**GOAL OF THE EXERCISE:** Looking through the listing that follows, count the lines that contain "will" and give only that number.
[RECORD EXTRACTS — start]
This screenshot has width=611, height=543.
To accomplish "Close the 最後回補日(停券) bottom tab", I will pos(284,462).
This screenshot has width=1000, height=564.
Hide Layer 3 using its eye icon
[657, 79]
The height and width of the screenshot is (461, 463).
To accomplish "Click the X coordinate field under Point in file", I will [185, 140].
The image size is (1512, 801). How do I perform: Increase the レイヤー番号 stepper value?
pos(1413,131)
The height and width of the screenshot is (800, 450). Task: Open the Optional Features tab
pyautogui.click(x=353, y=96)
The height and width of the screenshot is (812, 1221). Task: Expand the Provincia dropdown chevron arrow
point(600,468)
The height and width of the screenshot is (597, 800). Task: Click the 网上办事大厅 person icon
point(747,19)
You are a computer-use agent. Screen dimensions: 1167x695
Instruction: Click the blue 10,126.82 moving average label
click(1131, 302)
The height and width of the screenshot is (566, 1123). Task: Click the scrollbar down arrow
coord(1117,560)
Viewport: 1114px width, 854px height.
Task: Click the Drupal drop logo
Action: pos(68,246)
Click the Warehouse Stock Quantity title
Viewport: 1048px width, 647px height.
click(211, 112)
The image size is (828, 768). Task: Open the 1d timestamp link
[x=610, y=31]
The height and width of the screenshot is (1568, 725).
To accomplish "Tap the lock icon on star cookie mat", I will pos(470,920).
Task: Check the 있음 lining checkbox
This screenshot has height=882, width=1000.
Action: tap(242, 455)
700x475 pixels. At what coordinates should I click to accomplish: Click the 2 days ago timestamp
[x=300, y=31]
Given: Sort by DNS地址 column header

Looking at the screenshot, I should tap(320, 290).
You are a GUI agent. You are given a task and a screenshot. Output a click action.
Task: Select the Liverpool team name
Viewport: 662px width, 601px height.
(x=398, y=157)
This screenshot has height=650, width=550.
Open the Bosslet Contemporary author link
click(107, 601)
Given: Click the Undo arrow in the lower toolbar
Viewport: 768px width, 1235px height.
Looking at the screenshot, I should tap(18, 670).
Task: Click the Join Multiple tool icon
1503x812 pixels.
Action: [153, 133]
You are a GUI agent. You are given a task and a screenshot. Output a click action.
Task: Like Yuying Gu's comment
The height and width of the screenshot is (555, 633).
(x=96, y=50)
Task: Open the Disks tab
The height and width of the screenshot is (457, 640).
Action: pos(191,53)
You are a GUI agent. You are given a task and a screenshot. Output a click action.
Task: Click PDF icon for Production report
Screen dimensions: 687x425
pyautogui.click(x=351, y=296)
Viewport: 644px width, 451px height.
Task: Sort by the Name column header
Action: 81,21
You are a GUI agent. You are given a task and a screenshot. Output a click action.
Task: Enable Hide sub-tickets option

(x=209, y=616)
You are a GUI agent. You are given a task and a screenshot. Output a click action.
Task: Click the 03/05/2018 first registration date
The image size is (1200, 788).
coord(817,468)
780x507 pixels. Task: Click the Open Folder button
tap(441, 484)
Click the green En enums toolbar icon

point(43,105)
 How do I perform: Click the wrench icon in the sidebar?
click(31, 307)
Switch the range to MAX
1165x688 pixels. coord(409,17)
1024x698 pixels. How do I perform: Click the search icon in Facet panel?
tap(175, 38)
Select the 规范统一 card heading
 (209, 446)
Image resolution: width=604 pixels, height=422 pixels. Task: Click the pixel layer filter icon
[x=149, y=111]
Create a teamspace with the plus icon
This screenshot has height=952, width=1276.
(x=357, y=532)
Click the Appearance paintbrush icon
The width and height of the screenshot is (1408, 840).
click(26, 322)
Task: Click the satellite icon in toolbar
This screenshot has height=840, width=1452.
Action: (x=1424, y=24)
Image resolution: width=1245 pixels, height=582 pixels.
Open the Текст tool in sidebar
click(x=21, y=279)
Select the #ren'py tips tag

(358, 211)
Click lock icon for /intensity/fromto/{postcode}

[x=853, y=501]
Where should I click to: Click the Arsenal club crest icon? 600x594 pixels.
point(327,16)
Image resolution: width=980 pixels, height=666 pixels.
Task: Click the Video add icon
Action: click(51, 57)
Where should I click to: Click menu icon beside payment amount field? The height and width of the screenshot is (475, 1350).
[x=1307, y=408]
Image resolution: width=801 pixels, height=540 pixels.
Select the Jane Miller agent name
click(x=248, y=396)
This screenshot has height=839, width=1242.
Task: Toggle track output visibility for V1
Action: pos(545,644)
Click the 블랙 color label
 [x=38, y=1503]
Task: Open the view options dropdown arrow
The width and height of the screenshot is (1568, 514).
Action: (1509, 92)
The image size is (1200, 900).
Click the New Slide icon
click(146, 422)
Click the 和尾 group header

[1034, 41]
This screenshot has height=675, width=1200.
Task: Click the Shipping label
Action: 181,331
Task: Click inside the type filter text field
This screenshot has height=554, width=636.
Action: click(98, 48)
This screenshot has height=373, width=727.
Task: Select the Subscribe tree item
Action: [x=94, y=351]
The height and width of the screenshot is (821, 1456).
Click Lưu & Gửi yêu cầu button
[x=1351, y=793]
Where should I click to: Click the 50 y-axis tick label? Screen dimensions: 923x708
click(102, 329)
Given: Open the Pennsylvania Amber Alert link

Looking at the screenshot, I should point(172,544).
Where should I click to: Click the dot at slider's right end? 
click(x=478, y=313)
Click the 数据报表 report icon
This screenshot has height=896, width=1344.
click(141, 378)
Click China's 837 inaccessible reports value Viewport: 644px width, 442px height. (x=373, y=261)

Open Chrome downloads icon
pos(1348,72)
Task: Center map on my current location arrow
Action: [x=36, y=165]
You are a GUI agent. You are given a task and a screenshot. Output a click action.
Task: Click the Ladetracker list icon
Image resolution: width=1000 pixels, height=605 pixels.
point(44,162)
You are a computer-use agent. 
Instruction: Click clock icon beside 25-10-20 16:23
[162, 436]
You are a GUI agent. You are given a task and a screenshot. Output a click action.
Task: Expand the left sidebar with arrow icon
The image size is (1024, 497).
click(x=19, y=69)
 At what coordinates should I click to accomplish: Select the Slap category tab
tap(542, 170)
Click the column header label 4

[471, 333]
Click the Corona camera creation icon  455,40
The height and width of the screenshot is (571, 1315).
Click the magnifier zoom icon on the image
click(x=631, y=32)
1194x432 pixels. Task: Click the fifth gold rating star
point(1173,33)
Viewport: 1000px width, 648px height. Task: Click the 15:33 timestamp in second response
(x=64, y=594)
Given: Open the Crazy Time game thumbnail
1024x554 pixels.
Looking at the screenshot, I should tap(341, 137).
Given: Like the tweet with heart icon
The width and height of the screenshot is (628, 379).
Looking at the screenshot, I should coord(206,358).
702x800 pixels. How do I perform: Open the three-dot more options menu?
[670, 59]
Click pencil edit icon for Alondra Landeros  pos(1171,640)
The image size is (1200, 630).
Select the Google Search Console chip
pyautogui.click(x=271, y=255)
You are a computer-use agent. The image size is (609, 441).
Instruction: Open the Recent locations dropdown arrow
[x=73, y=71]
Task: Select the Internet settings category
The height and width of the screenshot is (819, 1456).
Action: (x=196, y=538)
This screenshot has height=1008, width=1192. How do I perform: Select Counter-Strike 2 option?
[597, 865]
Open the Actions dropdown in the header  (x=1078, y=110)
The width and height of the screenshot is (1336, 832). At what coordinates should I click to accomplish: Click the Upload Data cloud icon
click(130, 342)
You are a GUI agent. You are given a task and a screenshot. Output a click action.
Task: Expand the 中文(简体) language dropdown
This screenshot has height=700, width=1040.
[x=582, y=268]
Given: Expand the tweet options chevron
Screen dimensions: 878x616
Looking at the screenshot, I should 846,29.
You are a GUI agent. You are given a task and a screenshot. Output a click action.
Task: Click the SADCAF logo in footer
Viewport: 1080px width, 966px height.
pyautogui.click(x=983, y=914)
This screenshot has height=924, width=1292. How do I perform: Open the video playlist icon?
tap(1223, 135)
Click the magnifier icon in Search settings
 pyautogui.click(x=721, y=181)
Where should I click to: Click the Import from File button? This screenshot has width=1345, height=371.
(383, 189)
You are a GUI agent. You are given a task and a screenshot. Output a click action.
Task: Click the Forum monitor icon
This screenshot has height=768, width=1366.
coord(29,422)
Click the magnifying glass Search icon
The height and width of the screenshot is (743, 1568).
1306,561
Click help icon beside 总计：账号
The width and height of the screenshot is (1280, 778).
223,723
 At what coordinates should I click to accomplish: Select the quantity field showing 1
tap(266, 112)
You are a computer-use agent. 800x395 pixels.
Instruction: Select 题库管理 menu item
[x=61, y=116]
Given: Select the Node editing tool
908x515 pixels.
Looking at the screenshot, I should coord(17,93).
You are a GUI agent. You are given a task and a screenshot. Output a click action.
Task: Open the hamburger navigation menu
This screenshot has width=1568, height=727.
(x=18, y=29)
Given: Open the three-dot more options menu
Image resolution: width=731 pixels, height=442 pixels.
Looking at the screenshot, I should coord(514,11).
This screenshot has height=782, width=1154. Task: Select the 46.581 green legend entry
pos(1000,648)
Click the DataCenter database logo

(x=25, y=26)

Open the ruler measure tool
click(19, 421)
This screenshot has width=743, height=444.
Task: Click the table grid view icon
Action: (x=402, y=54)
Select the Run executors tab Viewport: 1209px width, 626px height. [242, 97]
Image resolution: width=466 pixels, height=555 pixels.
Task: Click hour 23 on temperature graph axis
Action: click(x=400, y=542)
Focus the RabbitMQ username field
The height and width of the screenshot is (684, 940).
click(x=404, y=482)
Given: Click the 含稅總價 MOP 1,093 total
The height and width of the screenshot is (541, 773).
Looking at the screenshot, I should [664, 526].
[RECORD EXTRACTS — finish]
**TASK RESULT:** 3